Rest in Peace, Poor Thing

Have you ever felt that horrible sense of dread, like all hope is lost? The one feeling that comes right as you find out some kind of tragic news? Yes, I'm sure most of you (being human beings and all) know what I mean. Today, I discovered the tragic fate of my cell phone. It has been unmercifully drowned in our washer.

Now, I know that cell phones aren't that important (actually, I'm lying- my cell phone was one of my most valued possessions- right after my A. A. Milne books and all those amazing works of literature). But honestly, I feel as if I have lost part of myself. If you think about it logically, you talk to your cell phone more than anyone else (disregarding the fact that you are actually talking to someone when you talk to your phone). (I'm using a lot of parentheses in this post. Just thought I'd let you know.) For the Harry Potter fans that are reading this- I feel like Harry did when his wand broke. For those of you who haven't read Harry Potter (I most enthusiastically recommend these books), I feel that I have let my phone down in the worst way possible- a horrible death in the deep labyrinth of the feared washing machine that robs all electronics of their lives. I feel like such a murder, because my phone was left in my chapel skirt pocket, which was then washed by my mother today. (not that I'm blaming her, but if she hadn't washed my skirt...)
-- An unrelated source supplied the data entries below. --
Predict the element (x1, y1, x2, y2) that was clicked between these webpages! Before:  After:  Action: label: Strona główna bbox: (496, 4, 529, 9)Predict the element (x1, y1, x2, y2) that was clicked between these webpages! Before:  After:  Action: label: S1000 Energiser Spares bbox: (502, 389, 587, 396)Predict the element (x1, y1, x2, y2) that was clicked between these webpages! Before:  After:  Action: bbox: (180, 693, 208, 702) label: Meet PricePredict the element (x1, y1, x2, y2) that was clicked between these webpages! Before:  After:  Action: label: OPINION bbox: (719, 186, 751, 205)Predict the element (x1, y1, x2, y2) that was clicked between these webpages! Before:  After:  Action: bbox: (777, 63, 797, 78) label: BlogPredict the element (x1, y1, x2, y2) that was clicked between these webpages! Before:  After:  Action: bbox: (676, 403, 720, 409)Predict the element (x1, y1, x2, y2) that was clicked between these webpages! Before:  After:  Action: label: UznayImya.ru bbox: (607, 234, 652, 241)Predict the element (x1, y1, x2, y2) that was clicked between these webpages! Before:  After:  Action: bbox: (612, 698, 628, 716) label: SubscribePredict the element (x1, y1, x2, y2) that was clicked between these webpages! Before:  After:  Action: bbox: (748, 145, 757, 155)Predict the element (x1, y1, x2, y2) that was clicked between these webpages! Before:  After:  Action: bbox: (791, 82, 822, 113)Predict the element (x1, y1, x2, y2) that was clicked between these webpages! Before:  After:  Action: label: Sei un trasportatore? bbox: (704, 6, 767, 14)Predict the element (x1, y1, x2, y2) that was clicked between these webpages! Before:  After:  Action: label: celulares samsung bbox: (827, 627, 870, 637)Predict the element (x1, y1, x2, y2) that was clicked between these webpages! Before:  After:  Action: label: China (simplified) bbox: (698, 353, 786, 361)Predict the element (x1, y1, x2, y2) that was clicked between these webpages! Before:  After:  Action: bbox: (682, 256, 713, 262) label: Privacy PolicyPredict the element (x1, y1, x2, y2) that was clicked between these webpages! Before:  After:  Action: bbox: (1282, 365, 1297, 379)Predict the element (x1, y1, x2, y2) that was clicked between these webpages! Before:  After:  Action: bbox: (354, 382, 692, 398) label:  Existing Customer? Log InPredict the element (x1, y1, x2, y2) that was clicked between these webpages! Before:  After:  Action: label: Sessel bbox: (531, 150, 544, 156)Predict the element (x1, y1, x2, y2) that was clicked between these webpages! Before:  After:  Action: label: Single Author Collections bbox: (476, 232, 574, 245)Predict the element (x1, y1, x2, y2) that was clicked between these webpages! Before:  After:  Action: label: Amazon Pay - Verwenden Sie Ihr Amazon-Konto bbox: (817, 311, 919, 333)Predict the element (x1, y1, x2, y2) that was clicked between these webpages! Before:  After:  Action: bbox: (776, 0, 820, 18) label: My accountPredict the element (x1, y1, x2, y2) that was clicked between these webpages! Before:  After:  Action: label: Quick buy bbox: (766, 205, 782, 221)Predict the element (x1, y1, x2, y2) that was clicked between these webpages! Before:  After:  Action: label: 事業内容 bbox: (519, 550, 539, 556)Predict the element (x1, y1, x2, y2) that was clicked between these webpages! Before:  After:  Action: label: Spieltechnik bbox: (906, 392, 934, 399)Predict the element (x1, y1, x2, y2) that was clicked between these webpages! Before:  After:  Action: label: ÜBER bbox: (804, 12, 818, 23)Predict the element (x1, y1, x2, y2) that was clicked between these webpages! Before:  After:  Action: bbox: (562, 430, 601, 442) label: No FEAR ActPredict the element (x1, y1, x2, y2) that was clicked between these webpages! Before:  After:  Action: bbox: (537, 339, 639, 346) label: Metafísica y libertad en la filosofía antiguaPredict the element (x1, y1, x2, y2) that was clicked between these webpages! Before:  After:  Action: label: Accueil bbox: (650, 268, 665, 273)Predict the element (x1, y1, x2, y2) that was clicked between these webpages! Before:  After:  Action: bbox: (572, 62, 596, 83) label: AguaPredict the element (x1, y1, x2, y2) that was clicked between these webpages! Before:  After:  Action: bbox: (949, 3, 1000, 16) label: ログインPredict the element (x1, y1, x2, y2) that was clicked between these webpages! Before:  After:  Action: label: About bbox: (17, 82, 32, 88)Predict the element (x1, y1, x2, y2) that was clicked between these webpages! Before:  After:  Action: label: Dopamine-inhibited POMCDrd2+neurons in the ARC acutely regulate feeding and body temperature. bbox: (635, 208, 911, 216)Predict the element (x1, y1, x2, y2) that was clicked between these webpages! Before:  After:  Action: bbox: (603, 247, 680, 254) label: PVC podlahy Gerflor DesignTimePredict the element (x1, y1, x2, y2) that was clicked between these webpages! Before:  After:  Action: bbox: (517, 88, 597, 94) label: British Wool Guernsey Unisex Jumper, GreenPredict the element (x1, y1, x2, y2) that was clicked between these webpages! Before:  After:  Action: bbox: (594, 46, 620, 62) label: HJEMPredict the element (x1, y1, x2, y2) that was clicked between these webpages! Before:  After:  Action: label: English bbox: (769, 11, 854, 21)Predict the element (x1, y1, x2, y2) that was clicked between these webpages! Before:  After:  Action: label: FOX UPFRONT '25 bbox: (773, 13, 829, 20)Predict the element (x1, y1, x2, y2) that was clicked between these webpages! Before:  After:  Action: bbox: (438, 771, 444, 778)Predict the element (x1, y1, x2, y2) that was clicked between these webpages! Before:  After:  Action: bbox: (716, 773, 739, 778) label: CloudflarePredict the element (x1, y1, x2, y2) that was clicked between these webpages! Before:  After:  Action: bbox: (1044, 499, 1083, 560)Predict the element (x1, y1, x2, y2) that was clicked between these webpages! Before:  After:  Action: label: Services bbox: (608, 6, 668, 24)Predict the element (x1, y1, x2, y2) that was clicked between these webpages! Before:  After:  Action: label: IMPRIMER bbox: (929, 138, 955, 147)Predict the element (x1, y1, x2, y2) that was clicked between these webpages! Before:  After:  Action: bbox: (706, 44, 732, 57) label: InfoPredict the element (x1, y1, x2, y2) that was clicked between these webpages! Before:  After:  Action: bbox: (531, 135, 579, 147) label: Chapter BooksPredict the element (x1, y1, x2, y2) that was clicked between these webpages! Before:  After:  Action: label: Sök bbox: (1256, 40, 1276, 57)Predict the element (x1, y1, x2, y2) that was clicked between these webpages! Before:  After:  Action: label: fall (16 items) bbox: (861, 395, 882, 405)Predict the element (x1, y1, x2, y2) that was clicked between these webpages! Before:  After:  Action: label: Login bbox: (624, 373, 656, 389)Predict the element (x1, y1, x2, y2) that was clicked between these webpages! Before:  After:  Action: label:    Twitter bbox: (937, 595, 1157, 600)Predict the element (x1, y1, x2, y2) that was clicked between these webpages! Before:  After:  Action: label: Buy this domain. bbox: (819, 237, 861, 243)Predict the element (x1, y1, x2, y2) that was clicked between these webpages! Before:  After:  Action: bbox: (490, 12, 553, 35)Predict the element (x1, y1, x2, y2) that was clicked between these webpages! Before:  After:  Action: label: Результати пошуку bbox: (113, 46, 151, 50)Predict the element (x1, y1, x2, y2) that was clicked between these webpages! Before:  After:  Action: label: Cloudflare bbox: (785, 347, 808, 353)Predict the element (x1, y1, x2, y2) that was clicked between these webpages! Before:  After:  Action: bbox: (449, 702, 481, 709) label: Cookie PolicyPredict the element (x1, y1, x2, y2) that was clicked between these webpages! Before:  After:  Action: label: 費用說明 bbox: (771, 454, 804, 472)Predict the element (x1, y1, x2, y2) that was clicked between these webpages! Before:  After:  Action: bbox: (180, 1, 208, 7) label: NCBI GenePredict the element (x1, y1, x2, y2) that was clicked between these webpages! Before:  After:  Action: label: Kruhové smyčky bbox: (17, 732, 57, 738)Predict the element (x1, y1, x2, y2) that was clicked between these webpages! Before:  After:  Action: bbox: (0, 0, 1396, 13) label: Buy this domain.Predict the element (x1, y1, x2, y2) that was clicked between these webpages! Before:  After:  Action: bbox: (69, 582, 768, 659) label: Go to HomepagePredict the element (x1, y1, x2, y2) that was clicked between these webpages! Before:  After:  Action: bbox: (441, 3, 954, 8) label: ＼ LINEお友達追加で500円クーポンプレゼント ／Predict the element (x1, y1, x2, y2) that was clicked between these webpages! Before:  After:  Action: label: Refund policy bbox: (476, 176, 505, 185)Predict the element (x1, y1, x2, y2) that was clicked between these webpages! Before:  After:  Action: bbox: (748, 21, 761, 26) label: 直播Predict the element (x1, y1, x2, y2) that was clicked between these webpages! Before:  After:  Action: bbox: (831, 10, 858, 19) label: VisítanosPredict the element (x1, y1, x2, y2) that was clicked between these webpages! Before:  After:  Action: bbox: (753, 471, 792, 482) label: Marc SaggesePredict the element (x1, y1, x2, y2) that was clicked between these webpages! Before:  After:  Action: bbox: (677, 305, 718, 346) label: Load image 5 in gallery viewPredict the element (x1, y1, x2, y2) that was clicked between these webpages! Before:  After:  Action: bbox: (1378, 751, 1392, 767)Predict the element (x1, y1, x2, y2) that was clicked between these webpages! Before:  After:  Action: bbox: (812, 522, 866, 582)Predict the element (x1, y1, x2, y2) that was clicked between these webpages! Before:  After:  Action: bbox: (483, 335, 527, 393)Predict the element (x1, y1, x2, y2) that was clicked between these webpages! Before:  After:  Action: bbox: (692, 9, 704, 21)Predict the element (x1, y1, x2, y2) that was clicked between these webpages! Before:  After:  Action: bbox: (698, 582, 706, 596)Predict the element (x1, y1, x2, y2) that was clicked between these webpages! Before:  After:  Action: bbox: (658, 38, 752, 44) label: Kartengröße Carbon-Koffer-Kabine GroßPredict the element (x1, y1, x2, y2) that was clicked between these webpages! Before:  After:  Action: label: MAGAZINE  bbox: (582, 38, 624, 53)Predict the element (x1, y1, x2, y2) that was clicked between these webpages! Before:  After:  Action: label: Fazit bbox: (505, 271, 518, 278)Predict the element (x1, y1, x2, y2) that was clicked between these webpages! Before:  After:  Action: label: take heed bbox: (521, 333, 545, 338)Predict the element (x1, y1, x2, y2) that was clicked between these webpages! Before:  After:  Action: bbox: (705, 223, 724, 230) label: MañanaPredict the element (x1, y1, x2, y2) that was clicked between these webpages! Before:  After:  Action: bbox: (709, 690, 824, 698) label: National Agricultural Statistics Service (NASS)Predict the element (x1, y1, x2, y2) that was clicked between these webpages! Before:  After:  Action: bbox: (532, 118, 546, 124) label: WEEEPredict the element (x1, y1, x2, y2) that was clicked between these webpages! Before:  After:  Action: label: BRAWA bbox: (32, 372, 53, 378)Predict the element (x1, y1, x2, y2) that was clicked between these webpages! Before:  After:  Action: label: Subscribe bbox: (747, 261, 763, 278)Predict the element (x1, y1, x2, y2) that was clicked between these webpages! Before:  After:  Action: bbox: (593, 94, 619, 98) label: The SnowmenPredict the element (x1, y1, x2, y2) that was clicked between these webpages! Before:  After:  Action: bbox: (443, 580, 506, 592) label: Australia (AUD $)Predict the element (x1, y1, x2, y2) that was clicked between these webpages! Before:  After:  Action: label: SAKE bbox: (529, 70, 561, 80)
Thankfully, we had my father's old phone, which happened to be the exact model my poor deceased one was, so I simply switched the SIM card into the semi-new red phone. All's well that ends well, right? Um, not quite. Unfortunately, half of my contacts were stored onto the victim of this tragic death, thus meaning I have lost half of the numbers in my address book, along with all my pictures. So, I do still have a phone, but it will never amount to my old one. RIP, my dearest blue cell phone, because none shall ever be as great as you were- not even the exact same model (because he's red, and I like blue better).

Total Number of Parentheses: 14

***Edit: I must add that after I published this post, the little add that appears on my screen on the Blogger home page - it was about cell phones.